Sunday, January 4, 2009

simplify- getting rid of junk


God often uses the physical to show me spiritual. My "old" friends will probably laugh when they hear me say, I feel the need to SIMPLIFY, clean out, declutter, reorganize.... as it seems like it has been at least a 5 year mission that I still have not finished, even though I keep working on it!

I keep going thru drawers and closets and rubbermaids. I keep donating stuff, I keep moving things around, recycling them, but I still feel like I haven't "gotten there" yet.

SO I've been thinking, and purging, and thinking some more about it ( literally over the years) and I think it is a metephor for what God is also doing in the spiritual. He's been cleaning out my junk, a little at a time, cause if it all happened at once it would be overwhelming( and would take forever) well not for God, but for me.

Some stuff I hang on to, for sentimental reasons.... and then I will go thru it the next year, and some of it doesn't mean so much anymore, and I get rid of a little more. Sometimes I see something I kept or hid away, and wonder, why in the world I even bought it, or ask myself, if I haven't used t in 5 years, do I really honestly need it. Lately, God has even been nudging me, reminding me that HE is my provider and that I don't have to hold on to everything, just in case I need it. Cause if I truly need it, He will provide it AGAIN!

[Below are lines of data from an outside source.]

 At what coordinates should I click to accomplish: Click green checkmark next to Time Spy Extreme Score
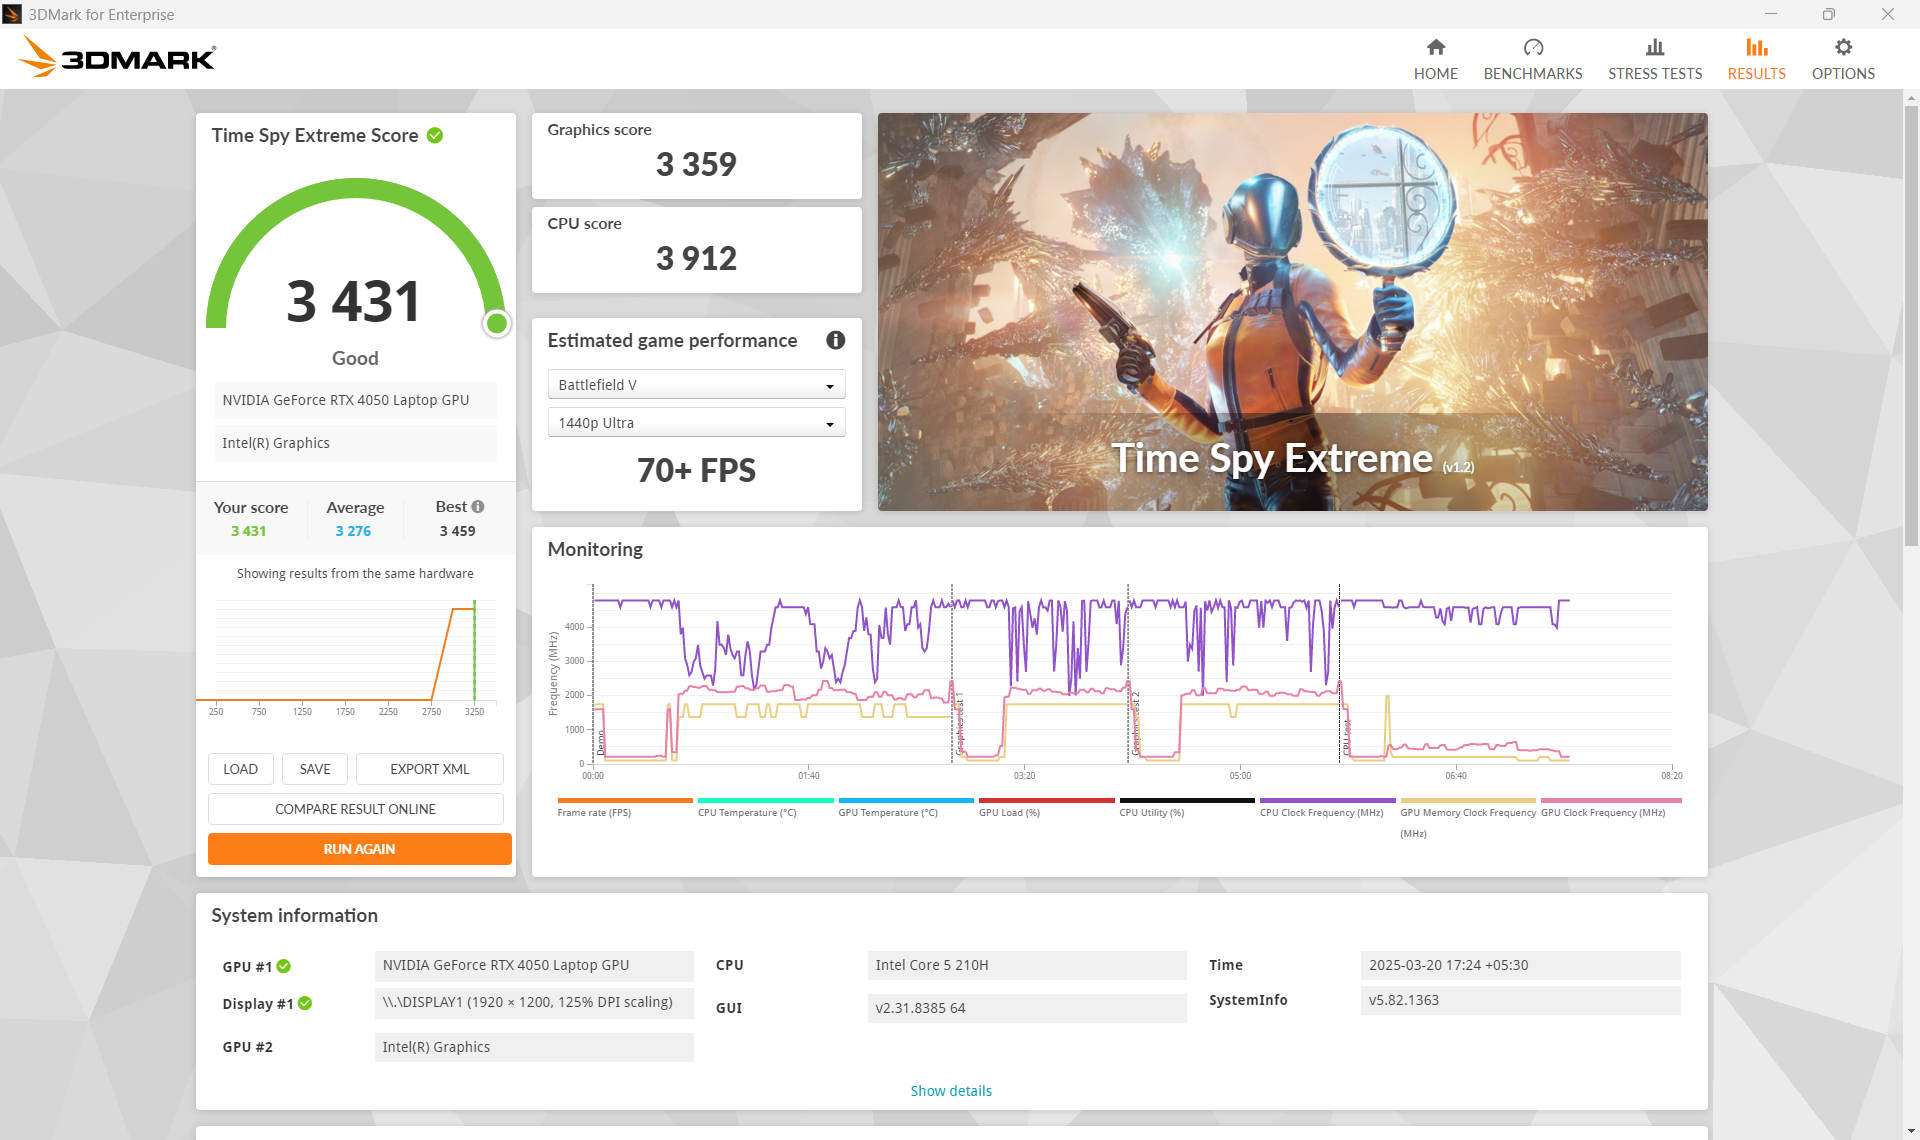pyautogui.click(x=435, y=135)
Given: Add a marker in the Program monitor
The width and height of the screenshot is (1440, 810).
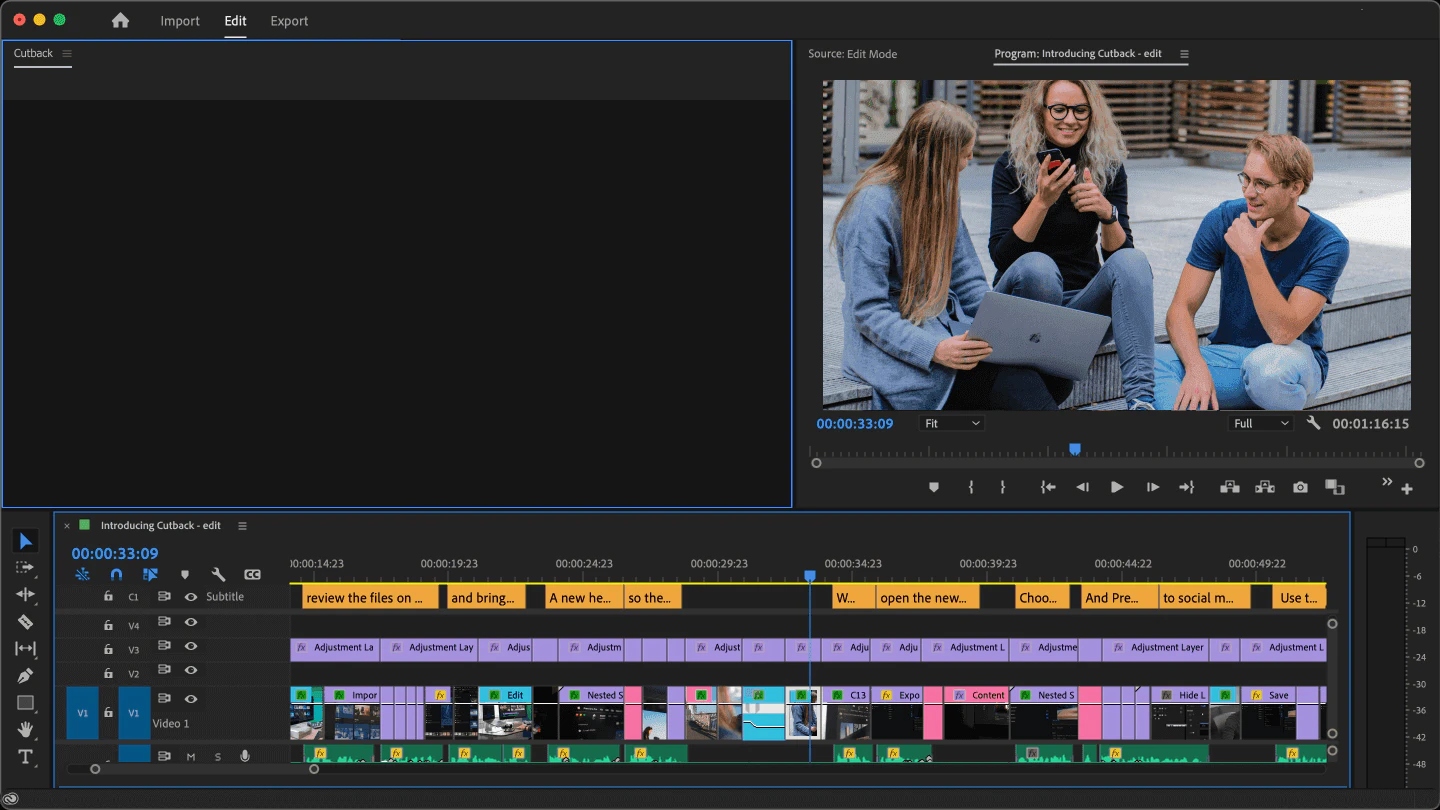Looking at the screenshot, I should (x=934, y=487).
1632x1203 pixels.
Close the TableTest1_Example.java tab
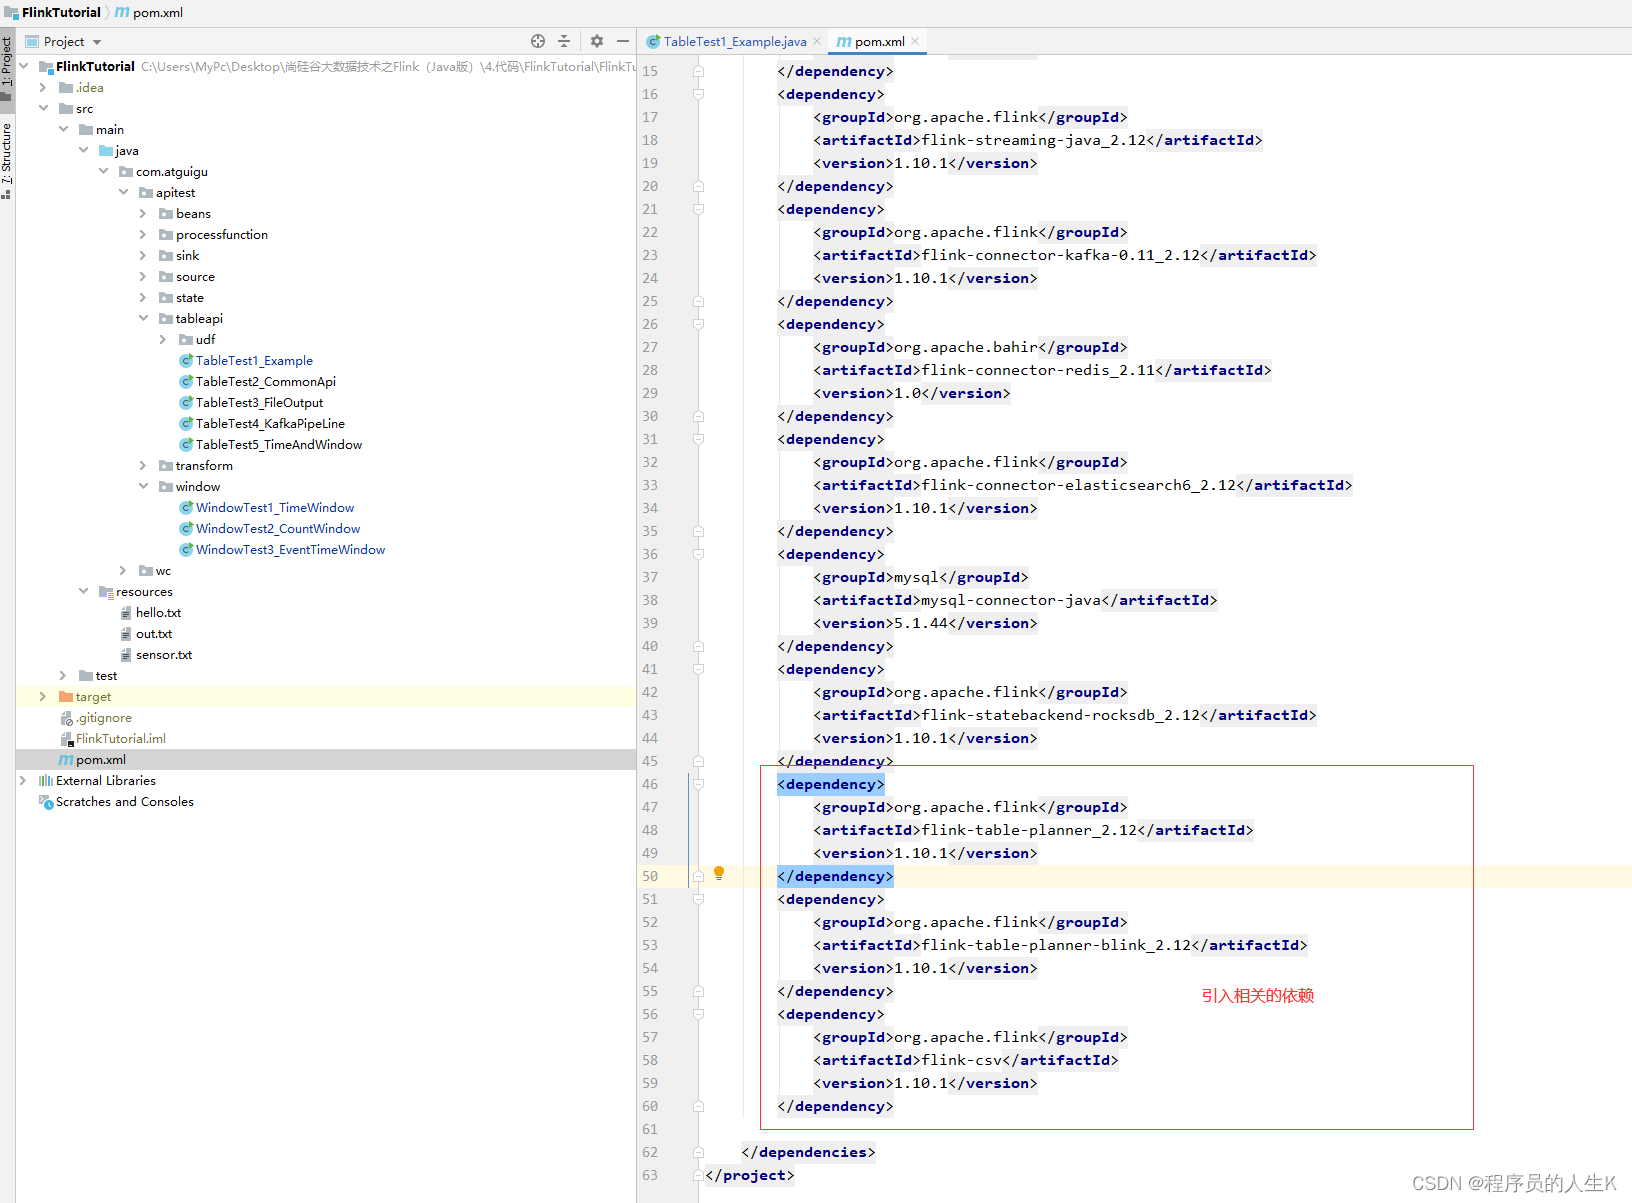pos(817,41)
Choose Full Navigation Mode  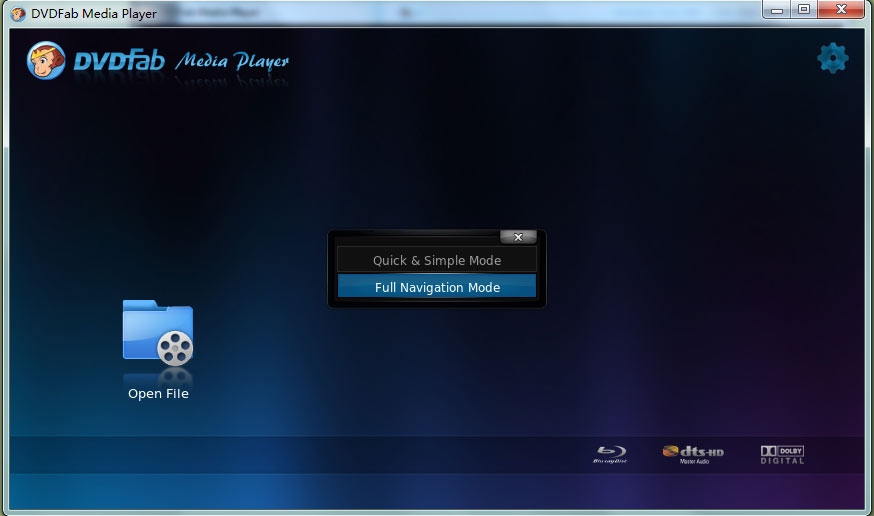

So, where's this all going? I guess it has just been on my mind, and then I listened to Johnny's sermon in the van tonight and thought about how we change, sometimes quickly, sometimes slowly, but we constantly have something changing in us, hopefully for the better. " Taking off the old and putting on the new." God uses everyday stuff ( everyday) in my life to show me where I need to repent, or humble myself, or where I am being stubborn, or disobedient, or even how much He loves me and how amazing He is( like the BEAUTIFUL BRIGHT RAINBOW ACROSS THE SKY THIS MORNING THAT WE WOULD HAVE MISSED IF WE DIDN'T GET TO CHURCH AND REALIZE WE FORGOT THE KEYS AND HAD TO TURN AROUND AND GO BACK HOME TO GET THEM!)....

SO anyway. I just urge you my friends, to maybe look back at all that God has already cleaned out ( and rejoice), or to step up and participate with God , in cleaning out some old "junk"-- physical, or emotional, or spiritual. Open up that garage or closet or junk drawer(locked away in your heart) and let Him start pulling stuff out. I didn't say it would be easy, probably not fun either.. but worth it.


Colossians 3:9-10 "since you have taken off your old self with its practices and have put on the new self, which is being renewed in knowledge in the image of its Creator."

3 comments:

Dana said...

Gwen, I just stumbled on your blog thru Holly's, but I really like you post about cleaning and purging. I decided at the end of last year to make some changes, clean out things, donate things and to get rid of some of this baggage that I am carrying. Great post!
Dana

gwen said...

any friend of holly's is a friend of mine!!! thanks for reading! bless ya! ( i'm still TRYING to purge-- slowly- but surely!) g

Gina said...

Hi Gwen, I'm glad you found the flaxseed chocolate-chip cookie recipe on my blog and left a comment! Those are some *seriously good* cookies!! (whether one is breastfeeding or not) My kids and husband would always eat about as many as I did! If you make them, enjoy! And let me know how you like them!! By the way - I love the verses you have under each of the pictures of your children. AND, let me just confess that I looked over your blog because I'm just nosy that way :). But, I love it when I run across someone in the blogosphere who loves the Lord. :) Your post from 9/17/08 caught me where I am right now. The Lord is working on me - to be gentle. To be kind and tender-hearted toward my family - because so often, I'm *not*! The ladies in our care group at church are about to embark on a study of the book The Law of Kindness by Mary Beeke. I'm sure it will be convicting and challenging - and just what I need! Especially as I try to parent these sweet little blessings God has given me!